Alibaba Cloud announced that its highly anticipated video generation AI model Wan2.2 is set to be officially released soon. As an upgraded version of Wan2.1, Wan2.2 is expected to achieve significant breakthroughs in performance, efficiency, and functionality. It continues to uphold Alibaba's open-source AI strategy, further solidifying its leading position in the global AI video generation field. Following the successful open-sourcing of Wan2.1 in February 2025, the release of Wan2.2 has sparked热烈 discussions within the developer community and industry.
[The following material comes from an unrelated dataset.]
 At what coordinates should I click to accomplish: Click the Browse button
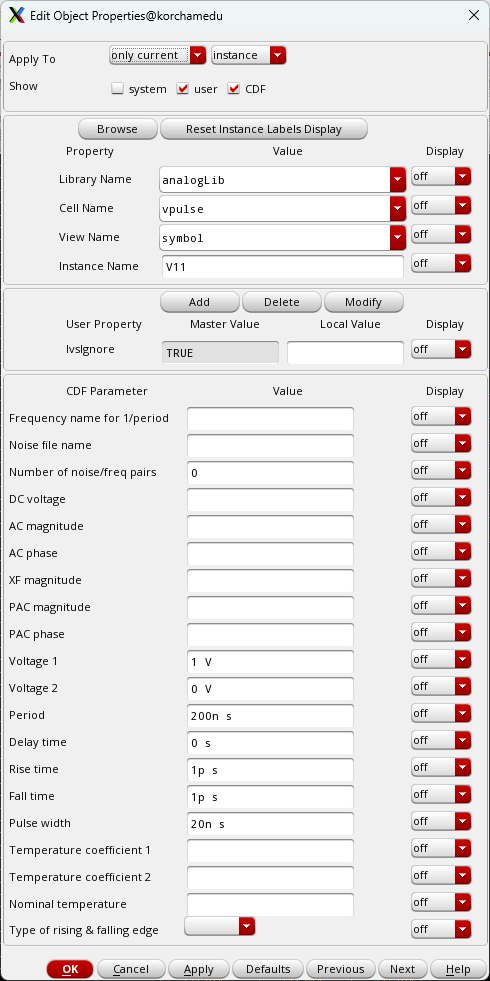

Wan2.2: Technical Upgrades, Performance Breakthroughs

Wan2.1, with its spatiotemporal variational autoencoder (VAE) and diffusion transformer (DiT) architecture, has already surpassed OpenAI's Sora (84.28%) on the VBench benchmark test with a score of 84.7%. According to social media discussions, Wan2.2 is expected to further optimize these technologies, significantly improving video generation speed and quality, especially in high-resolution (such as 1080p) and long video generation. Expected new features include:

  • Text-to-Video (T2V): Supports higher resolutions (such as 1080p and 4K) and longer video generation, with reduced generation time.
  • Image-to-Video (I2V): Improves the smoothness and realism of dynamic scenes, supporting more complex actions and scene transitions.
  • Video-to-Audio (V2A): Enhances the ability to generate matching audio from video content, improving the multimodal creation experience.
  • Multi-language and Style Expansion: Supports text effect generation in more languages and adds diverse artistic style templates, such as cyberpunk and realistic animation.
  • Hardware Optimization: Further reduces hardware requirements, with the T2V-1.3B model expected to run on devices with lower memory (such as 6GB), expanding the user base.

The training data for Wan2.2 is expected to be further expanded based on Wan2.1 (1.5 billion videos, 10 billion images), with optimized data selection to enhance the diversity and authenticity of generated content.

Wan2.2 will continue to use the Apache 2.0 license, providing code and model weights free of charge through Alibaba Cloud ModelScope and Hugging Face, supporting both academic research and commercial applications. Wan2.1 has launched four variants: T2V-1.3B, T2V-14B, I2V-14B-720P, and I2V-14B-480P. Wan2.2 is expected to add more model variants, further optimizing for different hardware and scenarios.

image.png

Developers are full of anticipation for the open-source prospects of Wan2.2, believing it will further challenge the market dominance of closed models like OpenAI Sora and promote the democratization of AI video generation technology. Alibaba's move not only lowers the technical barrier but also provides more innovation space for developers around the world.